An interesting event took place towards the end of today. A woman visitor to Omega asked to have the opportunity of speaking with me. When we talked she revealed that she had two or three times experienced a strong image of me “carrying something dark and heavy in my abdominal area”. She also felt that I had 95% accepted its presence there and was “in a dance” with it. Of course I suspected that she must have read this blog, but she assured me she had not. Her psychic abilities seem to be acute. I was interested to hear her say that she did not think that I would die of prostate cancer.

Peter, your psychic friend obviously hit a nerve that you are going to have to evaluate. I found it important to analyze such events.
Did you read my piece titled The Realization. It led me to m truth.
Wow Greg, what a story!
So many things about it impress me:
Your choice and ability to be there with Cheryl
The pain you must have experienced as you witnessed her death and the grief you experienced afterwards.
Your openness in sharing this intimate story now.
The affirming and loving exchange with you daughter
are just a few of the things that moved me.

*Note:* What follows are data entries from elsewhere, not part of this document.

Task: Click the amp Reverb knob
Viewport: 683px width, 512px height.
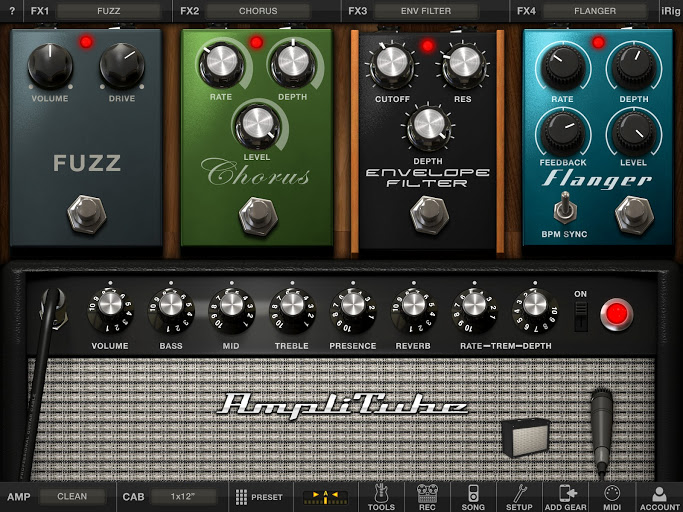Action: pyautogui.click(x=414, y=307)
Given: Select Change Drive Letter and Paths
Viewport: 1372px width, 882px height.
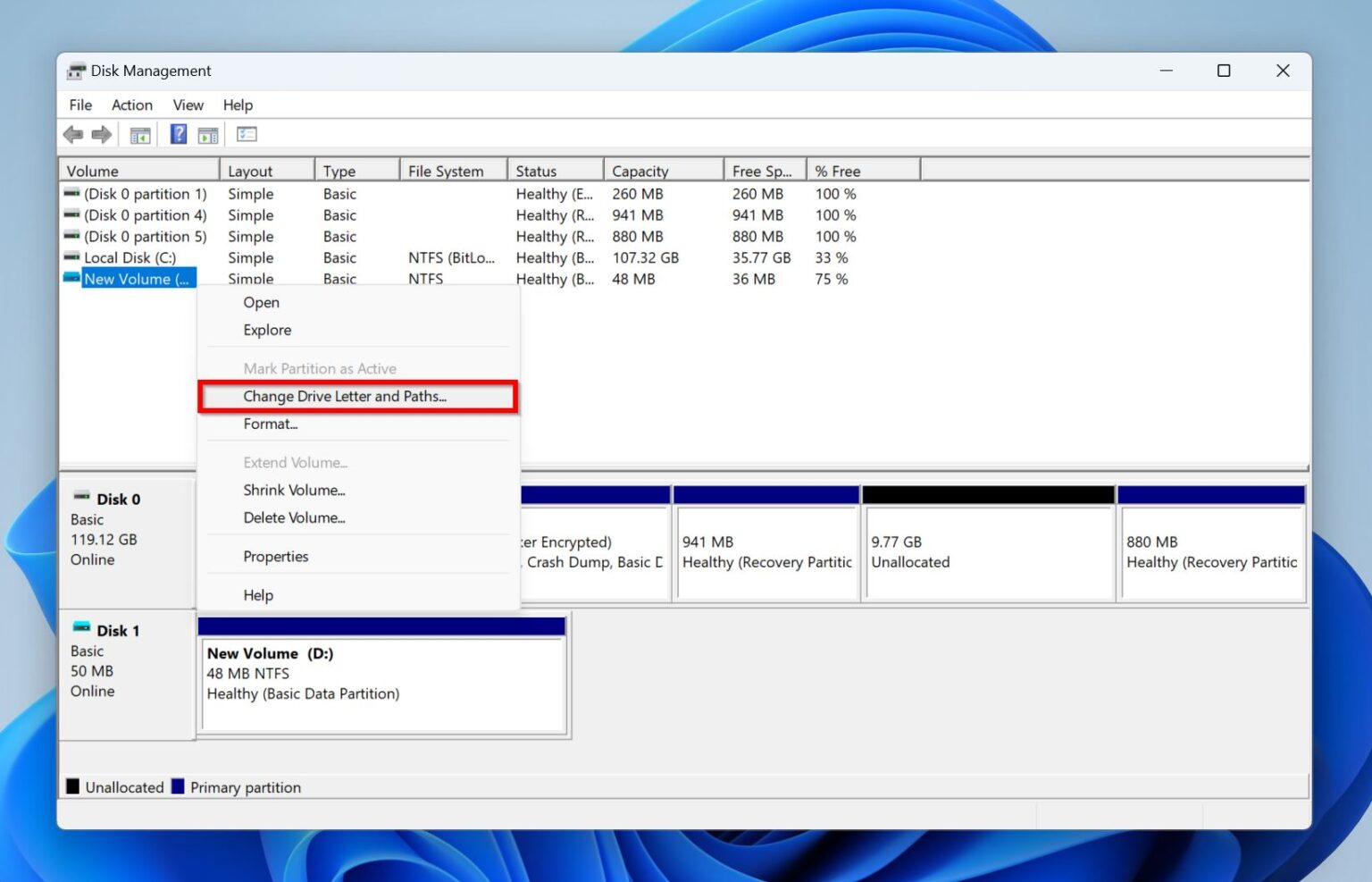Looking at the screenshot, I should tap(345, 396).
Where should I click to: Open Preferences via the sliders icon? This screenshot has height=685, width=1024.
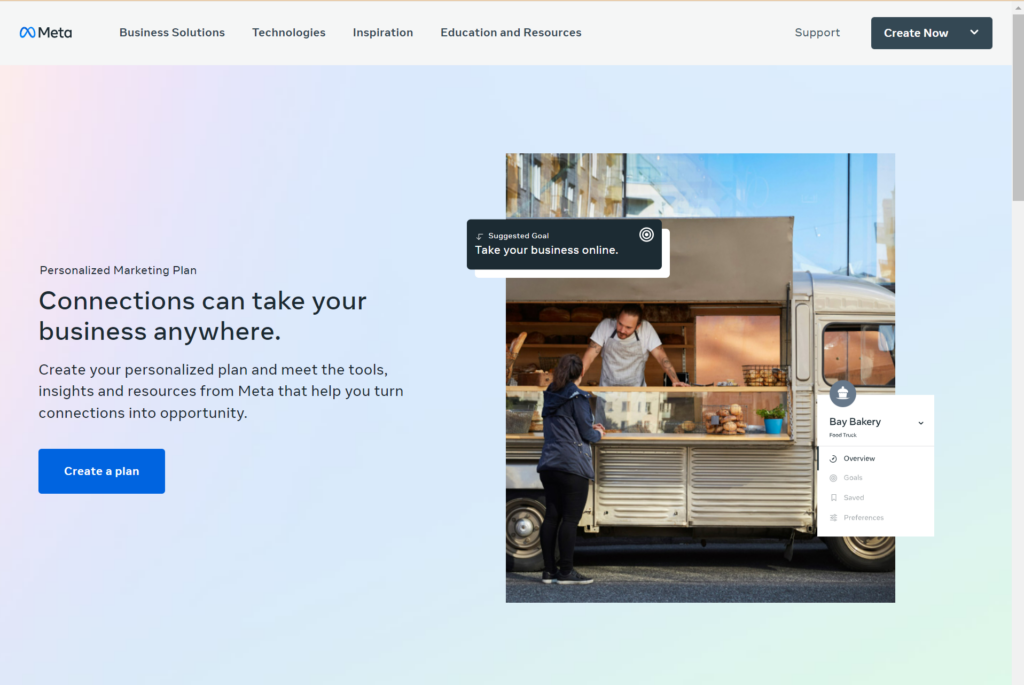point(833,517)
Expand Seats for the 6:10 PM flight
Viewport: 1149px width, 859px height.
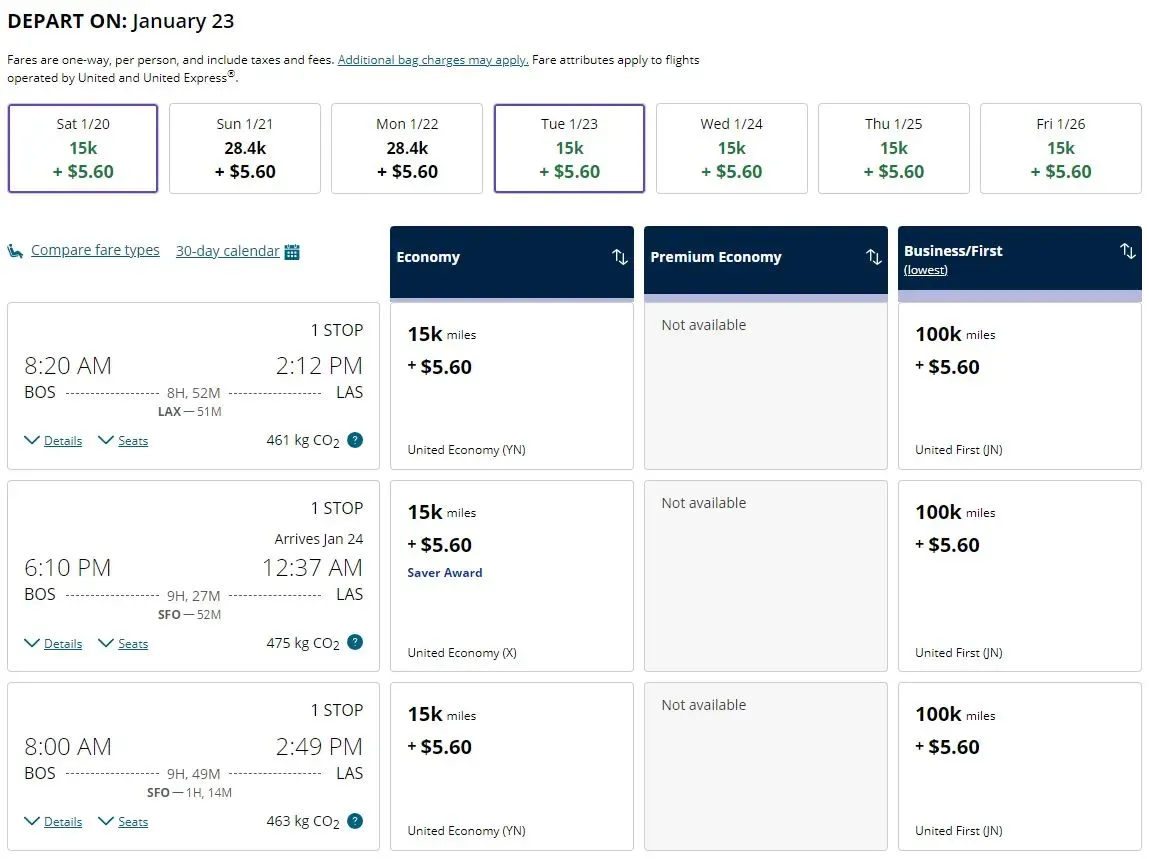(x=123, y=643)
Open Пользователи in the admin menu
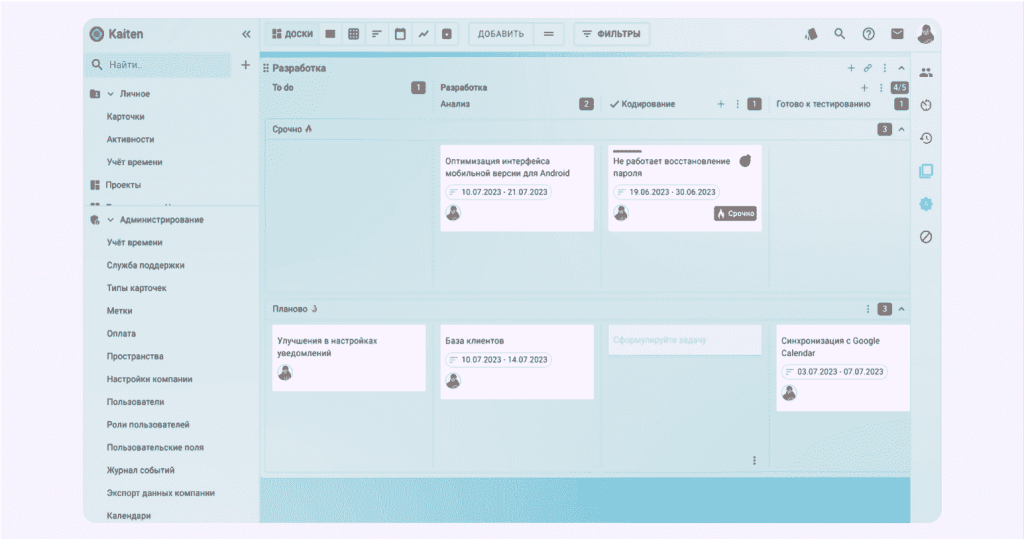 click(x=135, y=402)
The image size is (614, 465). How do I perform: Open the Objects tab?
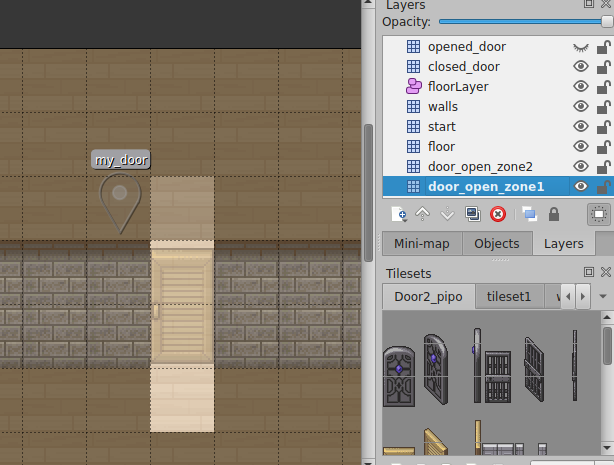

I never had a close family member or friend die when I was younger. I was well on into my 30’s when my mom passed – and I was 5,000 miles away at the time. My dad died when I was 43 – and again I was on another continent when it happened. I have felt guilt and regret that I wasn’t with either of them when they moved on. As I go through the “empty nest” period of watching my own daughter gradually assume her independence, living “away from home”, I have a much stronger understanding of what my absence must have felt like to my folks back then.
Greg – thank you for continuing to monitor my posts with greater frequency that I manage to keep up with yours. I so appreciate your presence on this journey
Peter
Looking back, I consider myself lucky having experienced the death of someone close when I was so young. I am sure that you cannot begin to ‘live’ until you have experienced an emotional trauma of that magnitude.
You hang in there Peter and do the proton beam therapy in style as I can see you will.